Cuti Suami Jangan Malah Tambah Merepotkan Istri
Kendati membawa semangat mendorong peran ayah dalam keluarga, RUU KIA harus memastikan ayah hadir bagi ibu dan anaknya.
Diaturnya peran ayah/suami secara khusus dalam Rancangan Undang-Undang tentang Kesejahteraan Ibu dan Anak pada Fase Seribu Hari Pertama Kehidupan terus mengundang tanggapan publik, baik setuju maupun kontra. Karena itulah, pengaturan soal hak dan kewajiban ayah harus lebih diperjelas. Hal ini agar tidak terjadi salah tafsir dalam implementasinya.
RUU tersebut pun perlu memastikan kehadiran suami sebagai penopang istri pada fase seribu hari pertama kelahiran anak. Bukan sebaliknya, malah menambah beban istri yang baru melahirkan.
Ketua Komisi Perlindungan Anak Indonesia (KPAI) Ai Maryati Solihah memandang pengaturan peran ayah dalam RUU KIA sebagai sebuah upaya melekatkan peran ayah dalam pengasuhan anak pada seribu hari pertama. Sebab, selama ini peran pengasuhan saat anak lahir lebih banyak ditumpukan pada ibu sehingga sejumlah ibu mengalami tekanan berlebihan (baby blues).
”Namun, perlu ada langkah khusus memastikan tujuan itu tercapai.
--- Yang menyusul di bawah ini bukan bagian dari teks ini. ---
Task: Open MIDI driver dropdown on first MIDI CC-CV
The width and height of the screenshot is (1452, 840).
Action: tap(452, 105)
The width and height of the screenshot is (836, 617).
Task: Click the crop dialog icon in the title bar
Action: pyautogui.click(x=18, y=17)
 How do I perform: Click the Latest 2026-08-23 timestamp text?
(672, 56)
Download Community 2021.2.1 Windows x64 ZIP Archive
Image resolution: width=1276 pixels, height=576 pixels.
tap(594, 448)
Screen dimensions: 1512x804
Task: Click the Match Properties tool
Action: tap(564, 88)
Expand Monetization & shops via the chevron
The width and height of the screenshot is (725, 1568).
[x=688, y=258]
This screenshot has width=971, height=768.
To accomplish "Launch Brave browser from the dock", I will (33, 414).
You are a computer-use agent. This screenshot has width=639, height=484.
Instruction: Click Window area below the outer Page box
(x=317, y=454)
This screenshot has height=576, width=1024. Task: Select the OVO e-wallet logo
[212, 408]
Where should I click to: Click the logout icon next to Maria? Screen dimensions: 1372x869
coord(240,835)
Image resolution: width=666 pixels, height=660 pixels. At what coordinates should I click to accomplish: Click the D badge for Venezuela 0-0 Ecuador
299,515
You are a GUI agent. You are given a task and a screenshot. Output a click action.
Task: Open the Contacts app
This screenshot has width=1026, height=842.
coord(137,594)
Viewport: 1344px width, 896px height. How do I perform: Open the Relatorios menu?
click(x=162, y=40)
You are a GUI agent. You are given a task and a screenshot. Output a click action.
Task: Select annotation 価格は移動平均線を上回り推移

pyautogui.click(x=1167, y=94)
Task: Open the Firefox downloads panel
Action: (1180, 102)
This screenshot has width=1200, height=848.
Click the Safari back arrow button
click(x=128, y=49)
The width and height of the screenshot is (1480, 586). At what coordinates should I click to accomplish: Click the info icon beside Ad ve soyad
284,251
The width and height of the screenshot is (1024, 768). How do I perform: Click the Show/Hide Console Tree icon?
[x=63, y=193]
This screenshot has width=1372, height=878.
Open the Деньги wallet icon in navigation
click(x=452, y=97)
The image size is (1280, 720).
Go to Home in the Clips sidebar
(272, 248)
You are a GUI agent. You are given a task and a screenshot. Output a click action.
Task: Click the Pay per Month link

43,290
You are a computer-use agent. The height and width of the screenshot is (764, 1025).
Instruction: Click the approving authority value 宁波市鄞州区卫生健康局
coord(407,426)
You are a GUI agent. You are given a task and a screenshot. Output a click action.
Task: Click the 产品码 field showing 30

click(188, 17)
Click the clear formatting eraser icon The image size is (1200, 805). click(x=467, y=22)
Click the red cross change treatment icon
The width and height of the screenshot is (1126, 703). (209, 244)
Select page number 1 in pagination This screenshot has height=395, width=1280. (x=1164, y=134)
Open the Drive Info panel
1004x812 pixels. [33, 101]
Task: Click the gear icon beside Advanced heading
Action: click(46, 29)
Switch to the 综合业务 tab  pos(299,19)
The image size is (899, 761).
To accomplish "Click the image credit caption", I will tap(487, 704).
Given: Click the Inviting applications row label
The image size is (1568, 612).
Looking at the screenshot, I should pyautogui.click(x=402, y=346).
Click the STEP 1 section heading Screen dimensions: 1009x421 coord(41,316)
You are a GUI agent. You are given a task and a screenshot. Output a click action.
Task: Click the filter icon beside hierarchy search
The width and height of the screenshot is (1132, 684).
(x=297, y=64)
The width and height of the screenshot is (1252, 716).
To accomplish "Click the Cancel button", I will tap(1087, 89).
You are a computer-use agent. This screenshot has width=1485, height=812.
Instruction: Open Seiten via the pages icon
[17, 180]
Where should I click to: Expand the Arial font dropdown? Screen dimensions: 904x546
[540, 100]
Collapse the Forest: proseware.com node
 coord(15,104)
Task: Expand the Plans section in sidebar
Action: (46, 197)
Bukan sebaliknya, hadirnya suami karena cuti itu malah merepotkan istri. Karena dia (suami) urus motor, hewan peliharaan, bukan ikut mengurus bayi yang membutuhkan kehadiran kedua orangtua,” kata Ai, Jumat (26/4/2024), di Jakarta.
Baca juga: Selain Cuti Melahirkan 6 Bulan bagi Ibu Pekerja, Ada Apa Lagi di RUU?
Kekhawatiran Ai cukup beralasan. Selama ini, meskipun suami dan istri bekerja, pada saat libur atau berada di rumah, umumnya kegiatan rumah tangga, termasuk mengurus anak, tetap bertumpu pada istri. Bahkan, ada suami yang kerap membiarkan istri yang baru saja melahirkan tetap melakukan pekerjaan rumah tangga.
Padahal, jika ada dukungan suami, beban istri akan lebih ringan, terutama pada masa awal kelahiran anak. Kehadiran suami yang mendukung istri sangat berarti karena tidak semua beban rumah tangga dan pengasuhan anak berada pada istri.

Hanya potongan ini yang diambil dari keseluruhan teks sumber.